> AIM OF THE EXERCISE
Rewrite all the records, changing "checkbox" to "tick box" and keeping every other word the same.

> INPUT
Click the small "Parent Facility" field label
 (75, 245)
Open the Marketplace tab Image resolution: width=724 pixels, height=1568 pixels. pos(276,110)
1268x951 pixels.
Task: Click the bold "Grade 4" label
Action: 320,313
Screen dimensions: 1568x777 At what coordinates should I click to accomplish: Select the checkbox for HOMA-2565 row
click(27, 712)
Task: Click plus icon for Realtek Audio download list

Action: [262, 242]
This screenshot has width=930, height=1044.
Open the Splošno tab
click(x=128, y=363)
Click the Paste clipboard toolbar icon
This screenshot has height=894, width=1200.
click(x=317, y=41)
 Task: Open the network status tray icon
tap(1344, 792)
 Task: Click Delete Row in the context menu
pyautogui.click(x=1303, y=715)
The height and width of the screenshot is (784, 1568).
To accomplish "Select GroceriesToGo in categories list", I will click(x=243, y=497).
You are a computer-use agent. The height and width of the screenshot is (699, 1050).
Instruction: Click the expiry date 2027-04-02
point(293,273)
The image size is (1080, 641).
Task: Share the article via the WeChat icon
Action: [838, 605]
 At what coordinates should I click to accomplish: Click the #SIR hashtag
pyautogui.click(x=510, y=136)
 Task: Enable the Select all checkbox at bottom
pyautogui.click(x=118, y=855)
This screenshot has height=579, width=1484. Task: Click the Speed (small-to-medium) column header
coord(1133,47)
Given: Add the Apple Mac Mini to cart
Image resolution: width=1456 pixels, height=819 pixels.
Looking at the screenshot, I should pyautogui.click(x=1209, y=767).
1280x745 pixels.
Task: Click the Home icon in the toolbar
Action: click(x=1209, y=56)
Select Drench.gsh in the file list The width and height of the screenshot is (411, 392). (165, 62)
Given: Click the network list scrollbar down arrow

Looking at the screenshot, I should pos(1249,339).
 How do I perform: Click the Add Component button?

> ANSWER FOR THIS EXERCISE
Click the small "Parent Facility" field label
 (75, 245)
Open the Marketplace tab Image resolution: width=724 pixels, height=1568 pixels. pos(276,110)
1268x951 pixels.
Task: Click the bold "Grade 4" label
Action: 320,313
Screen dimensions: 1568x777 At what coordinates should I click to accomplish: Select the tick box for HOMA-2565 row
click(27, 712)
Task: Click plus icon for Realtek Audio download list

Action: [262, 242]
This screenshot has width=930, height=1044.
Open the Splošno tab
click(x=128, y=363)
Click the Paste clipboard toolbar icon
This screenshot has height=894, width=1200.
click(x=317, y=41)
 Task: Open the network status tray icon
tap(1344, 792)
 Task: Click Delete Row in the context menu
pyautogui.click(x=1303, y=715)
The height and width of the screenshot is (784, 1568).
To accomplish "Select GroceriesToGo in categories list", I will click(x=243, y=497).
You are a computer-use agent. The height and width of the screenshot is (699, 1050).
Instruction: Click the expiry date 2027-04-02
point(293,273)
The image size is (1080, 641).
Task: Share the article via the WeChat icon
Action: [838, 605]
 At what coordinates should I click to accomplish: Click the #SIR hashtag
pyautogui.click(x=510, y=136)
 Task: Enable the Select all tick box at bottom
pyautogui.click(x=118, y=855)
This screenshot has height=579, width=1484. Task: Click the Speed (small-to-medium) column header
coord(1133,47)
Given: Add the Apple Mac Mini to cart
Image resolution: width=1456 pixels, height=819 pixels.
Looking at the screenshot, I should pyautogui.click(x=1209, y=767).
1280x745 pixels.
Task: Click the Home icon in the toolbar
Action: click(x=1209, y=56)
Select Drench.gsh in the file list The width and height of the screenshot is (411, 392). (165, 62)
Given: Click the network list scrollbar down arrow

Looking at the screenshot, I should pos(1249,339).
 How do I perform: Click the Add Component button?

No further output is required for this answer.